> Obiettivo dichiarato: Puoi trascrivere per intero, senza alcuna modifica, il testo su innovazione, competitività e credito bancario riportato qui sotto?

Negli ultimi anni il ritornello preferito dai politici, parlando di economia, è costituito dai vocaboli “innovazione e competitività”.
Le due paroline vengono ripetute come un mantra da destra a sinistra senza nessuno che si renda conto della loro vaghezza e, se non completate da sensati ragionamenti, della loro completa inutilità. Quale imprenditore non cerca di “innovare” o di rendere più competitiva la propria azienda? Spesso, soprattutto le piccole imprese artigiane, vera spina dorsale del paese, sono costrette ad investimenti e cambiamenti non per una vaga volontà di innovare, ma perchè obbligate dal mercato!
La spinta all'innovazione e all'aumento della competitività viene direttamente dal mercato. Proprio negli ultimi giorni Silvio Berlusconi ha ripetuto il mantra durante l'intervento ad una convention.

Attualmente, in tempo di recessione economica
, la moda è di legare il mantra “innovazione e competitività” al problema del credito bancario.
La ristrettezza del credito rappresenta certamente una criticità per molte imprese (forse non per le piccole, che di credito ne hanno sempre ricevuto poco e a fronte di molte garanzie...) ma l accusa del governo e della politica agli istituti bancari è quantomeno ipocrita.

Il perchè è semplice. Lo Stato è il principale drenatore delle risorse create dalle imprese e dal lavoro in genere. Attraverso il prelievo fiscale la maggior parte delle imprese si vede depredata di circa il 50% delle risorse registrate alla fine dell'anno fiscale.
Già qui possiamo notare come l'accusa dello Stato agli istituti bancari (che, a differenza dello Stato stesso, sono imprese con un bilancio da rispettare) sia assurda: si accusa la banca di non fornire credito dopo aver obbligato, tramite l'uso della forza, l'impresa a dimezzare la propria disponibilità economica annuale.

Dati di origine:
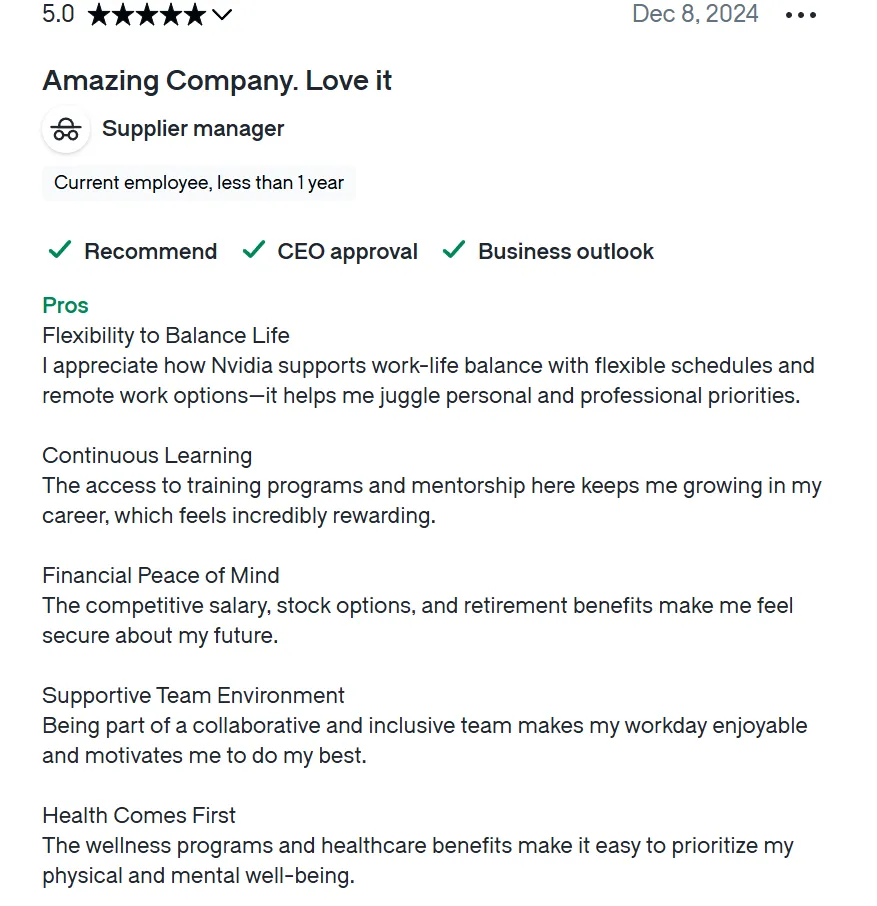Image resolution: width=877 pixels, height=906 pixels.
Task: Click the five-star rating icons
Action: coord(147,14)
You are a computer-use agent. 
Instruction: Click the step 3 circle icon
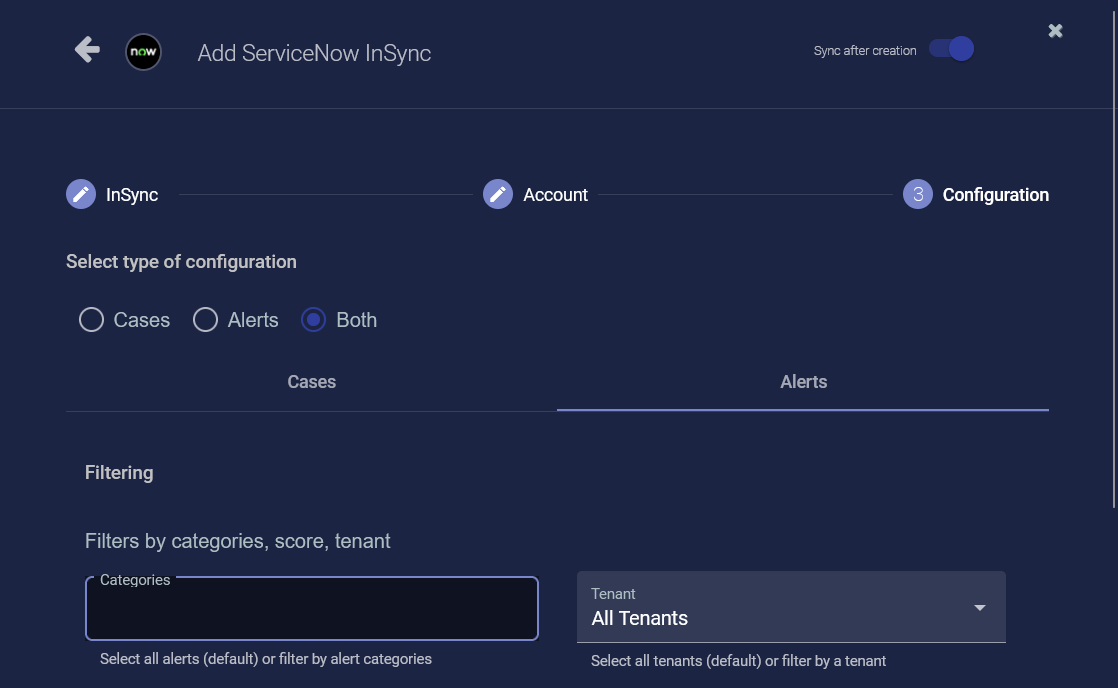917,195
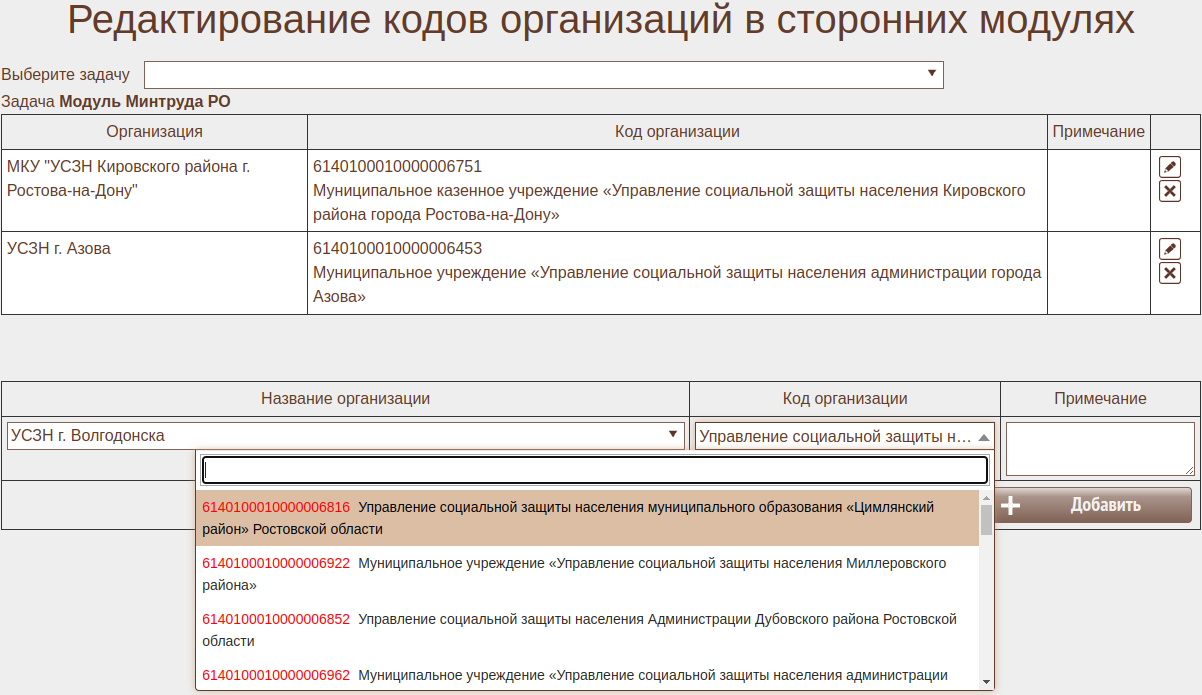The width and height of the screenshot is (1202, 695).
Task: Click the Организация column header
Action: 154,132
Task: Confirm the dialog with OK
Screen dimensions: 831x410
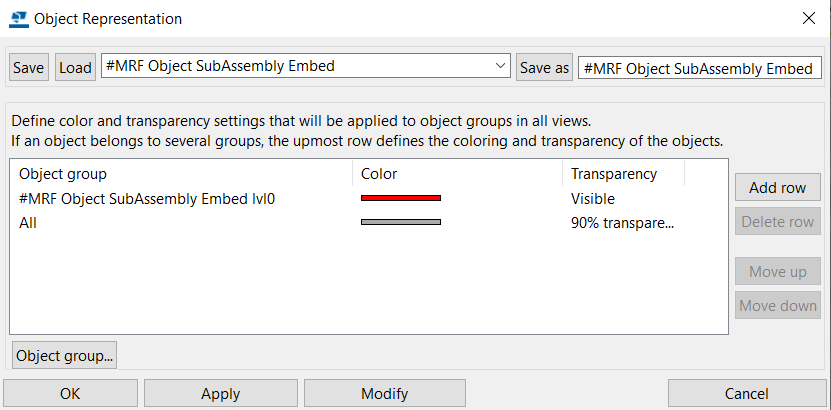Action: pyautogui.click(x=70, y=394)
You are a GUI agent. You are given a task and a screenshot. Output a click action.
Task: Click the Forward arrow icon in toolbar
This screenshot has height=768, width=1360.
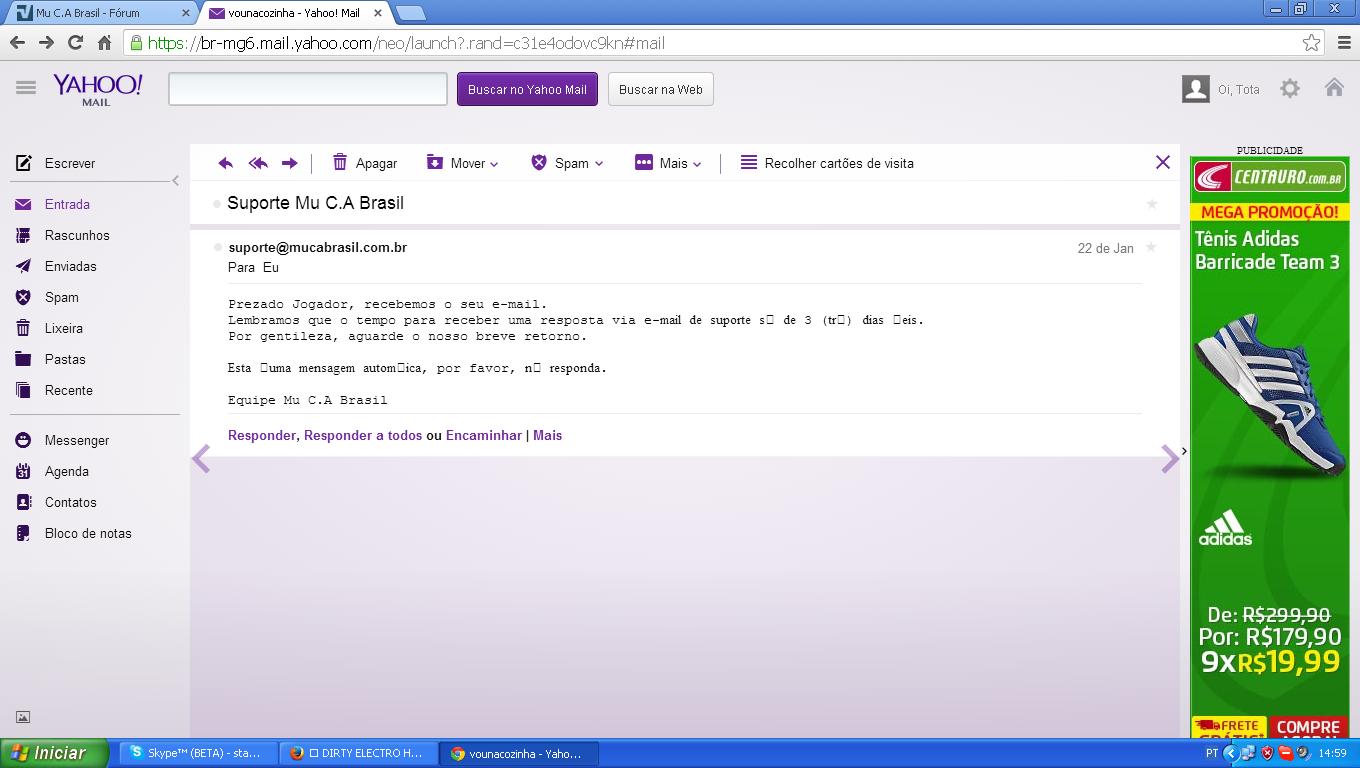(290, 163)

> Soluzione:
Negli ultimi anni il ritornello preferito dai politici, parlando di economia, è costituito dai vocaboli “innovazione e competitività”.
Le due paroline vengono ripetute come un mantra da destra a sinistra senza nessuno che si renda conto della loro vaghezza e, se non completate da sensati ragionamenti, della loro completa inutilità. Quale imprenditore non cerca di “innovare” o di rendere più competitiva la propria azienda? Spesso, soprattutto le piccole imprese artigiane, vera spina dorsale del paese, sono costrette ad investimenti e cambiamenti non per una vaga volontà di innovare, ma perchè obbligate dal mercato!
La spinta all'innovazione e all'aumento della competitività viene direttamente dal mercato. Proprio negli ultimi giorni Silvio Berlusconi ha ripetuto il mantra durante l'intervento ad una convention.

Attualmente, in tempo di recessione economica
, la moda è di legare il mantra “innovazione e competitività” al problema del credito bancario.
La ristrettezza del credito rappresenta certamente una criticità per molte imprese (forse non per le piccole, che di credito ne hanno sempre ricevuto poco e a fronte di molte garanzie...) ma l accusa del governo e della politica agli istituti bancari è quantomeno ipocrita.

Il perchè è semplice. Lo Stato è il principale drenatore delle risorse create dalle imprese e dal lavoro in genere. Attraverso il prelievo fiscale la maggior parte delle imprese si vede depredata di circa il 50% delle risorse registrate alla fine dell'anno fiscale.
Già qui possiamo notare come l'accusa dello Stato agli istituti bancari (che, a differenza dello Stato stesso, sono imprese con un bilancio da rispettare) sia assurda: si accusa la banca di non fornire credito dopo aver obbligato, tramite l'uso della forza, l'impresa a dimezzare la propria disponibilità economica annuale.